(Dataset entries)
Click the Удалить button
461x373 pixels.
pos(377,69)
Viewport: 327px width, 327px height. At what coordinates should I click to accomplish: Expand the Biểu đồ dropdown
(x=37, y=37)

**GOAL OF THE EXERCISE:** Your output should consist only of the lines from the one containing "461x373 pixels." to the end of the records above, each retyped exactly.

**COMPLETED EXERCISE:**
461x373 pixels.
pos(377,69)
Viewport: 327px width, 327px height. At what coordinates should I click to accomplish: Expand the Biểu đồ dropdown
(x=37, y=37)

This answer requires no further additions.